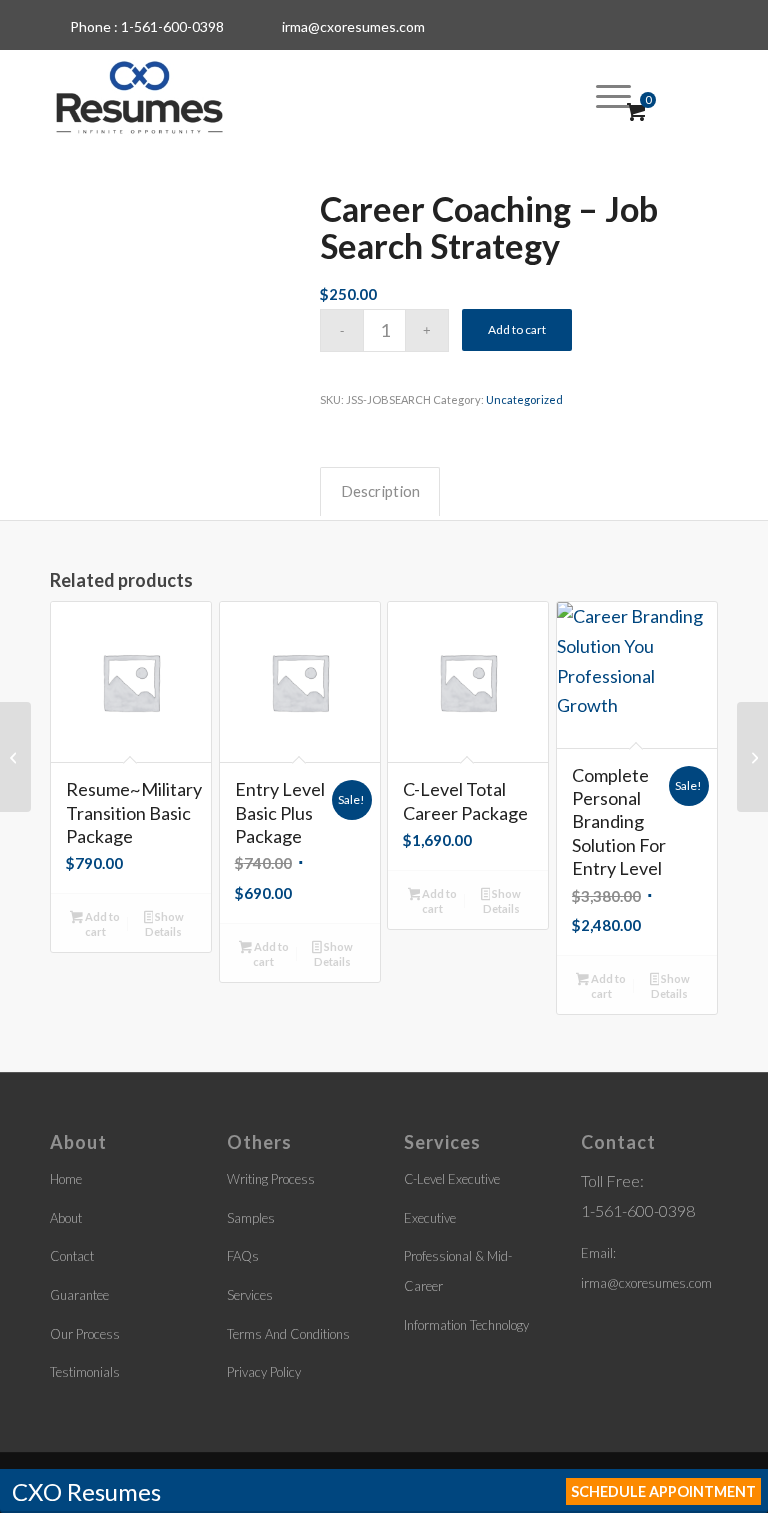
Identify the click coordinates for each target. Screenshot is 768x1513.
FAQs (243, 1256)
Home (66, 1179)
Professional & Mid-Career (458, 1271)
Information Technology (466, 1325)
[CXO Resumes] (139, 95)
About (66, 1218)
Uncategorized (524, 399)
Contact (72, 1256)
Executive (430, 1218)
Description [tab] (380, 491)
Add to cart (517, 329)
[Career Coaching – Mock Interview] (15, 757)
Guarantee (79, 1295)
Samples (251, 1218)
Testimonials (85, 1372)
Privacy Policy (264, 1372)
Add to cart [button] (101, 924)
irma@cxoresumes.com (353, 26)
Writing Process (271, 1179)
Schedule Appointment (663, 1491)
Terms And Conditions (288, 1334)
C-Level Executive (452, 1179)
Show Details (164, 924)
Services (250, 1295)
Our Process (85, 1334)
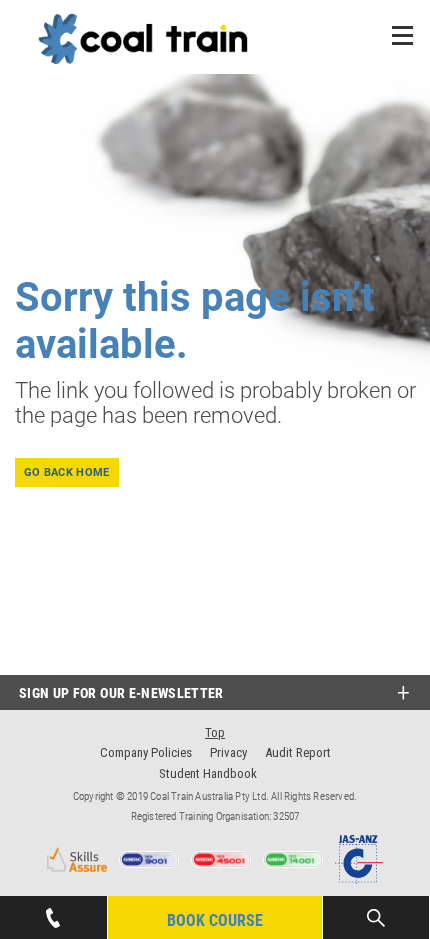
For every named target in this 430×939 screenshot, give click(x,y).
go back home (67, 472)
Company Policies (146, 752)
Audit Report (298, 752)
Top (215, 732)
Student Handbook (208, 773)
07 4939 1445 (53, 906)
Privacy (228, 752)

________________

### Work item
The lines to extract from the data above begin with the line containing "FAQs (243, 1256)" and end with the line containing "Our Process (85, 1334)". Extract them exactly, including both.

### Solution for this task
FAQs (243, 1256)
Home (66, 1179)
Professional & Mid-Career (458, 1271)
Information Technology (466, 1325)
[CXO Resumes] (139, 95)
About (66, 1218)
Uncategorized (524, 399)
Contact (72, 1256)
Executive (430, 1218)
Description [tab] (380, 491)
Add to cart (517, 329)
[Career Coaching – Mock Interview] (15, 757)
Guarantee (79, 1295)
Samples (251, 1218)
Testimonials (85, 1372)
Privacy Policy (264, 1372)
Add to cart [button] (101, 924)
irma@cxoresumes.com (353, 26)
Writing Process (271, 1179)
Schedule Appointment (663, 1491)
Terms And Conditions (288, 1334)
C-Level Executive (452, 1179)
Show Details (164, 924)
Services (250, 1295)
Our Process (85, 1334)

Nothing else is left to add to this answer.